Publikace na 2. lékařská fakulta |
2015

Tento text není v aktuálním jazyce dostupný. Zobrazuje se verze "en".Abstrakt

The basal forebrain degenerates in Alzheimer's disease (AD) and this process is believed to contribute to the cognitive decline observed in AD patients. Impairment in spatial navigation is an early feature of the disease but whether basal forebrain dysfunction in AD is responsible for the impaired navigation skills of AD patients is not known.

Our objective was to investigate the relationship between basal forebrain volume and performance in real space as well as computer-based navigation paradigms in an elderly cohort comprising cognitively normal controls, subjects with amnestic mild cognitive impairment and those with AD. We also tested whether basal forebrain volume could predict the participants' ability to perform allocentric- vs. egocentric-based navigation tasks.

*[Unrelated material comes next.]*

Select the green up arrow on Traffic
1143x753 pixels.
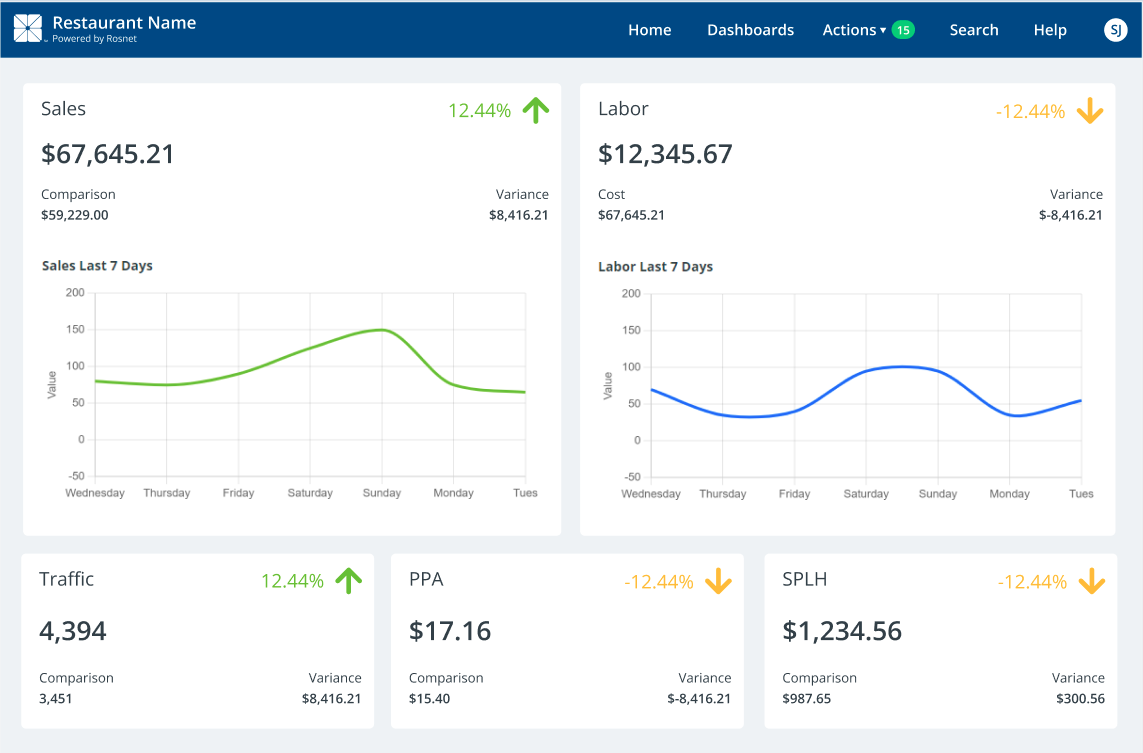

The basal forebrain volume was calculated from 1.5 T magnetic resonance imaging (MRI) scans, and navigation skills were assessed using the human analog of the Morris water maze employing allocentric, egocentric, and mixed allo/egocentric real space as well as computerized tests. When considering the entire sample, we found that basal forebrain volume correlated with spatial accuracy in allocentric (cued) and mixed allo/egocentric navigation tasks but not the egocentric (uncued) task, demonstrating an important role of the basal forebrain in mediating cue-based spatial navigation capacity.

Regression analysis revealed that, although hippocampal volume reflected navigation performance across the entire sample, basal forebrain volume contributed to mixed allo/egocentric navigation performance in the AD group, whereas hippocampal volume did not. This suggests that atrophy of the basal forebrain contributes to aspects of navigation impairment in AD that are independent of hippocampal atrophy.